![]() |
Last update: 01/10/97 |
|
My test suite is still growing, and I carefully select each position so that they
demonstrate something about the programs solving or trying to solve them. They are mostly
very difficult, and most of them cannot be easily solved within 3 minutes, which is what
I would consider as a reasonable time for actual game-playing.
But notice that in some of my tests (i.e. Test 81) all of the
programs tested find the correct move, however I do NOT
consider any of them to have solved
the problem, because their evaluation of the position shows that they
don't see the draw,
and do not even know how to maintain the draw afterwards.
In my opinion, a meaningful test should include not only
time and solution, but also the minimum value the evaluation
should have to consider that the program has really found the solution.
For instance, test XX should be solved within 10 minutes, it should find Nb3,
and it should have Eval >= +5.00 points because that move
wins the queen.
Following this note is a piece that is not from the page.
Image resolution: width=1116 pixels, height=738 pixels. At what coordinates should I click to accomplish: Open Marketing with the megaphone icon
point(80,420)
If the program does find Nb3 within 10 min., but evaluates the move
as +0.32, then the program has not seen that the queen is won,
and certainly has NOT solved the problem.
Perhaps if let alone for another 20 minutes it would then evaluate it as +5.12 in
which case it would have solved it, but not with Eval = +0.32.
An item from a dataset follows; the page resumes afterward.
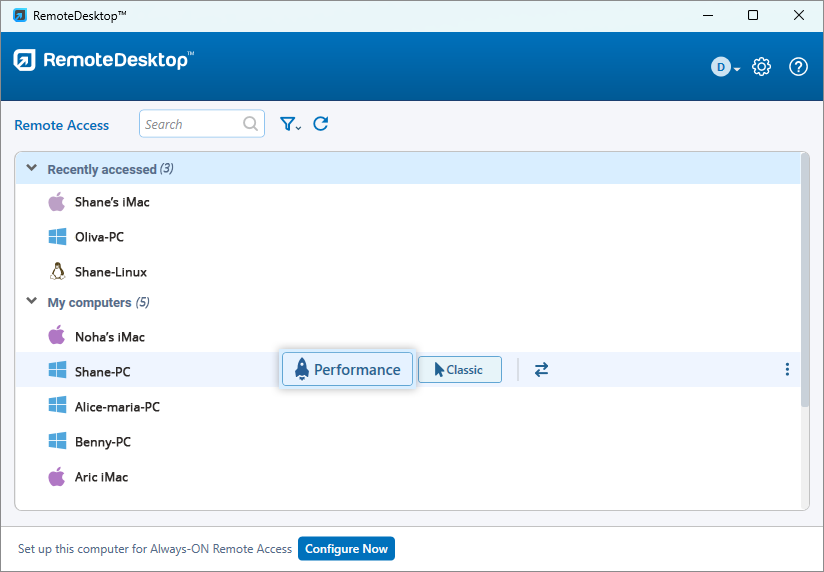Click the Apple icon beside Shane's iMac
824x572 pixels.
click(57, 202)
Same goes, as another example, for certain drawn positions (see Test 81),
where white can draw enclosing the enemy king in a fortress. The promoted queen cannot
mate the white king alone, and so the position is drawn.
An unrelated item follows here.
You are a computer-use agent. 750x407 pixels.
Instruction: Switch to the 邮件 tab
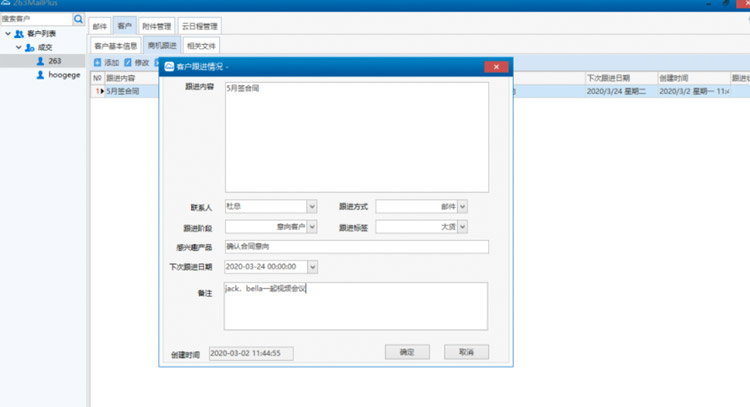point(99,26)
If the program evaluates this as Eval =-9.00 because of the queen, the program
is not seeing the draw and is not understanding
the position at all, so much in fact that many times it will ruin the position
even after making the correct first move. Thus, it cannot be considered to have solved
the problem, either.
|

|
Taking all of this into account, I hereby advocate that test suites should include for each and every test position, not just the desirable move or moves, the moves to avoid, and some time limit, but also the minimum value the desirable move must have to consider the program has really seen the consequences of the move, and is not chosing the right move for the wrong reasons.
|